[Begin Data supplied]
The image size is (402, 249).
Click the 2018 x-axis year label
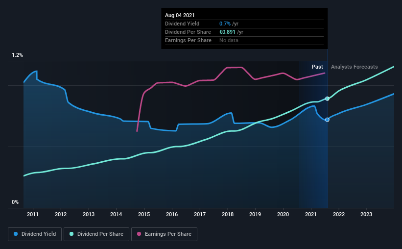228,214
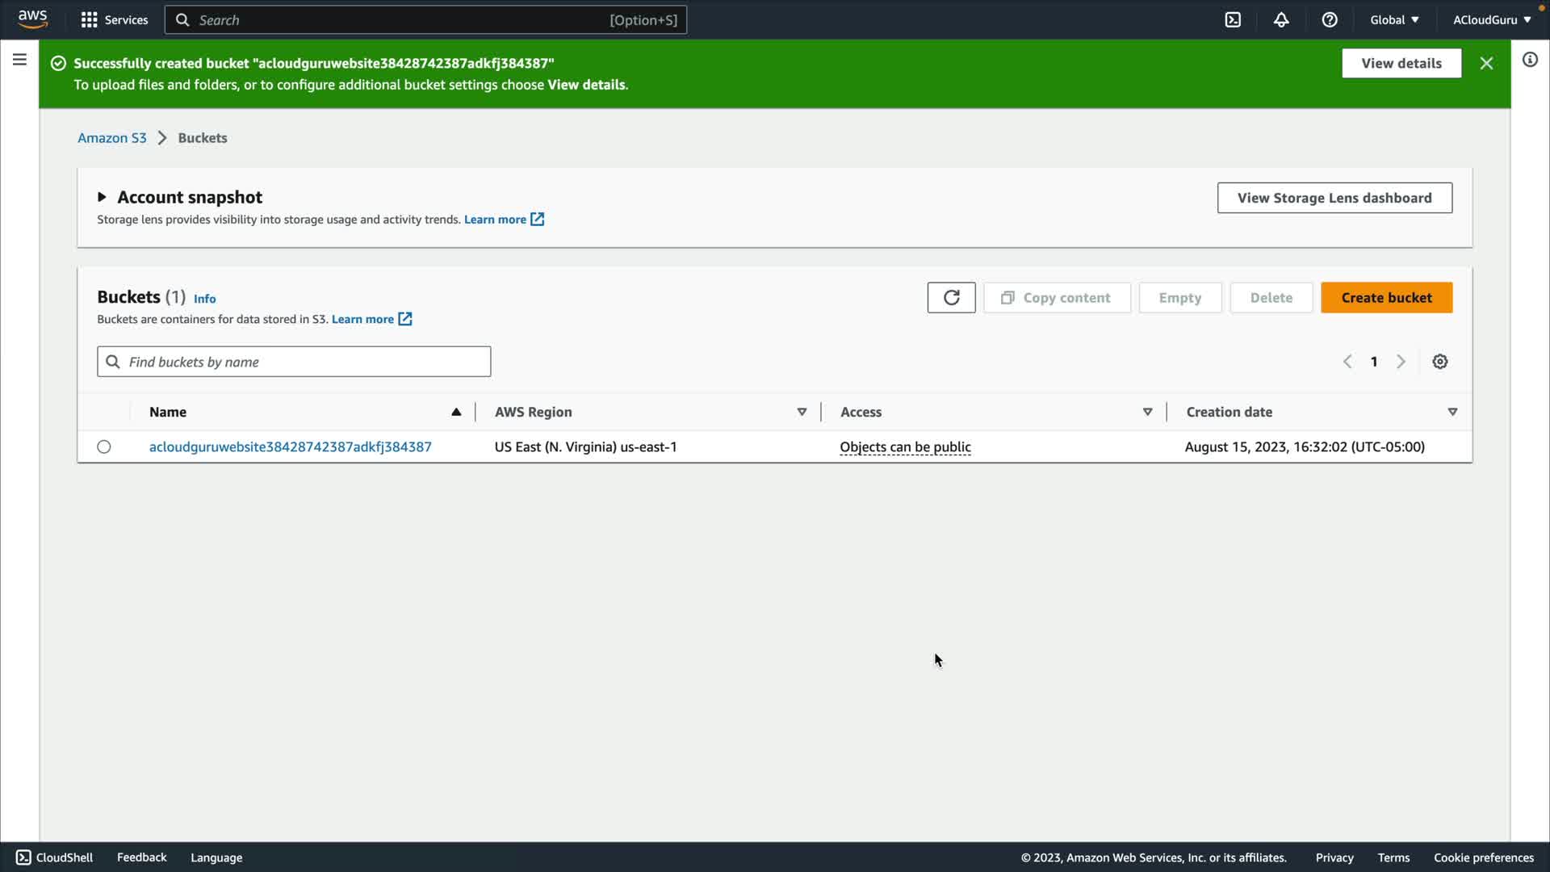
[End Data supplied]
[Begin Data supplied]
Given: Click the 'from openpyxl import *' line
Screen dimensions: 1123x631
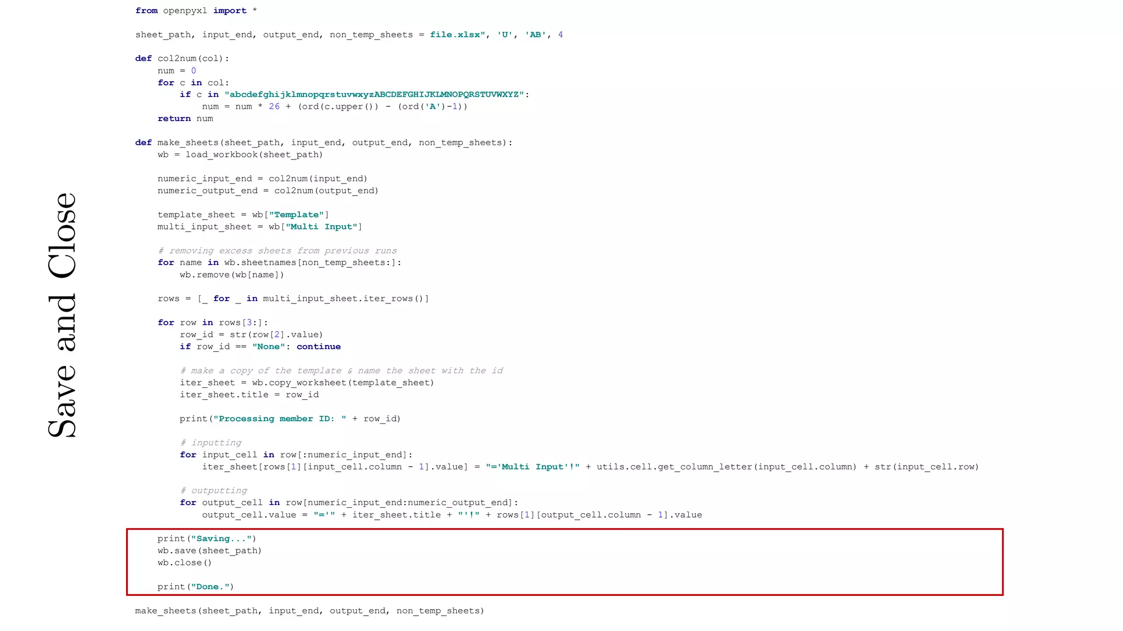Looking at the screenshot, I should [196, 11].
[End Data supplied]
Task prompt —
Copy the lines of the records from the line with "Given: Click the" to the line with "Looking at the", both included, and leave the pictures out of your copy.

Finished exercise —
Given: Click the 'from openpyxl import *' line
Screen dimensions: 1123x631
Looking at the screenshot, I should [196, 11].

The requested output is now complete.